Institut Chimie Matériaux Paris Est, Thiais, France & Laboratoire Léon Brillouin, Gif-sur-Yvette, France


Poly(methacrylic acid) (PMAA) is a polyelectrolyte which has been rather scarcely investigated in the literature, despite its various and very interesting physical properties. The behavior of PMAA solutions is drastically different from the one displayed by the extensively studied poly(acrylic acid), due to the methyl group located in the alpha position of the carboxylic acid function. At low ionization degrees in aqueous solvent, synergetic effects resulting from both hydrophobic interactions (methyl groups) and intramolecular hydrogen bonds between acidic groups are responsible for the hypercoiled conformation of the PMAA chains.
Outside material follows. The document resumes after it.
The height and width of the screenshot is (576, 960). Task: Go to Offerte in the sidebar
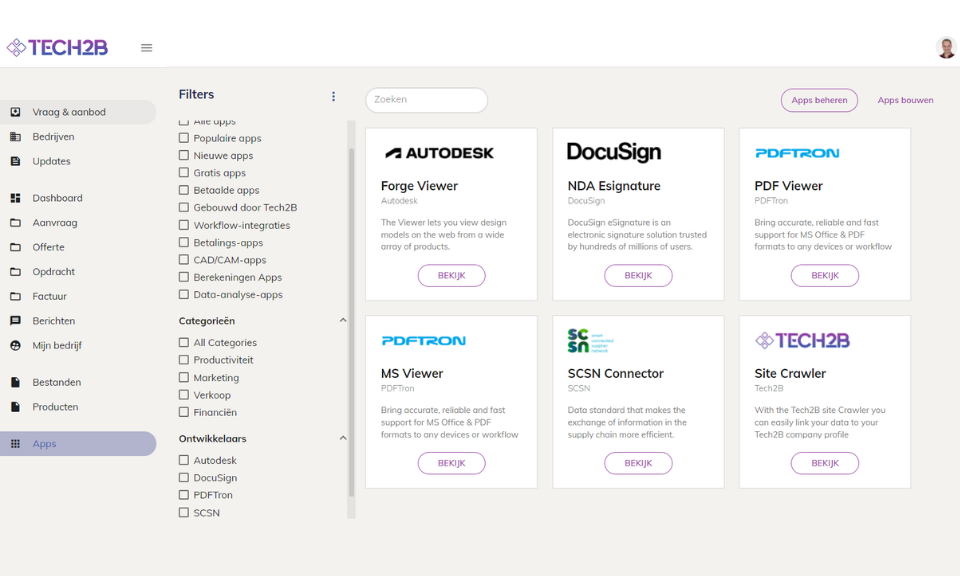(x=48, y=247)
Nevertheless, above a critical ionization degree, the PMAA macromolecule behaves as an extended chain similar to a usual highly charged polyelectrolyte. The main purpose of this work is to correlate the rheological properties to the structure of the chains for semi-dilute solutions of PMAA.
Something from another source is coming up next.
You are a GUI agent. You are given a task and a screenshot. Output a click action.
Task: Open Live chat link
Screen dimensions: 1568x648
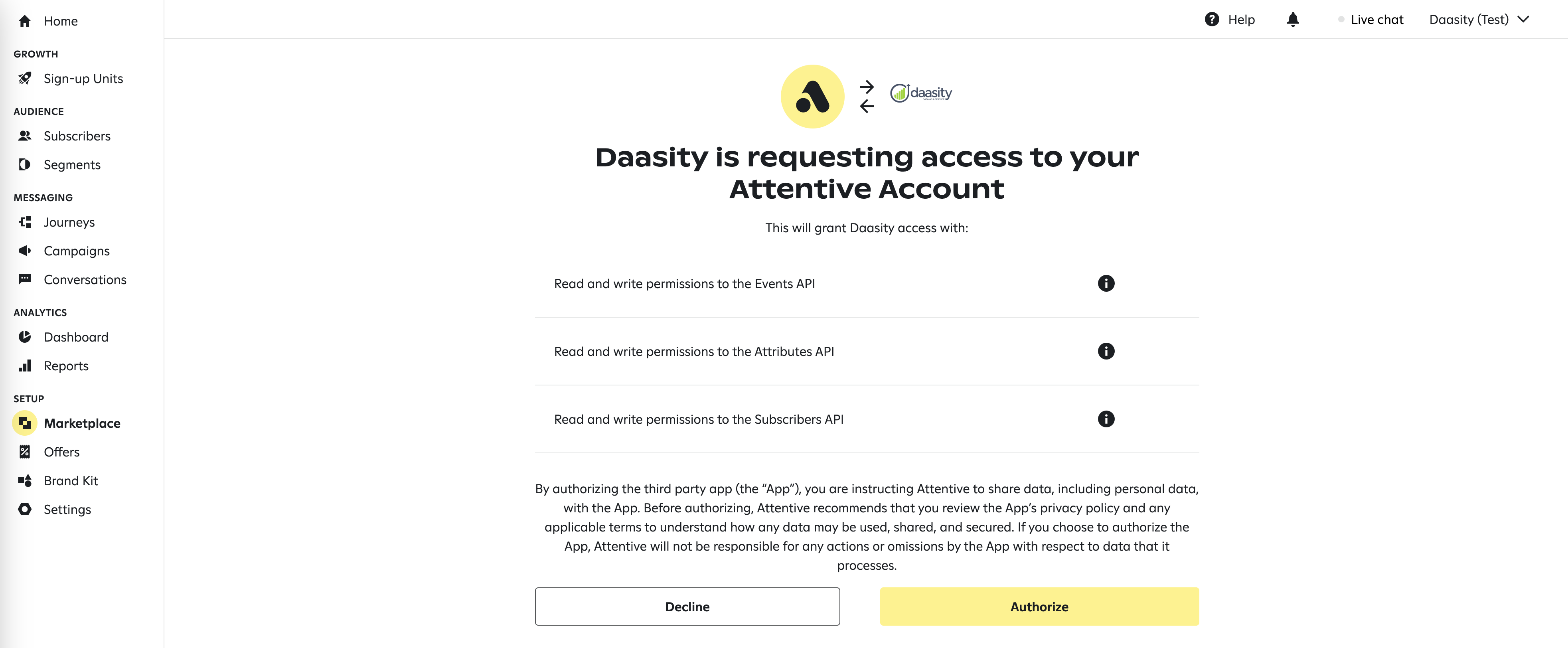1376,20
In the semi-dilute regime, above a critical concentration, PMAA solutions display a sharp increase in their viscosity over time under shear. This phenomenon known as antithixotropy occurs only when the macromolecules adopt a hypercoiled conformation. The influence of both concentration and ionization degree on the rheological behavior of PMAA solutions was studied. Shear induces the formation of intermolecular bonds which are responsible for the formation of a physical gel.

Neutral PMAA chains in water also display also a Lower Critical Solution Temperature (LCST) around 67°C. The reorientational dynamics of water molecules above the LCST was studied by means of NMR experiments, which evidenced the dehydration of the polymer coils during phase separation. The formation of interfaces between polymer-rich and polymer-poor domains was investigated by small-angle neutron scattering experiments. A possible mechanism describing the transition at the molecular level was derived from the results obtained throughout the use of complementary experimental approaches. This mechanism is very similar to the one proposed for the LCST transition of poly(N-isopropylacrylamide) (PNIPAM). The cloud point temperature of PMAA solutions is the same as the gel temperature at which a viscoelastic gel is formed.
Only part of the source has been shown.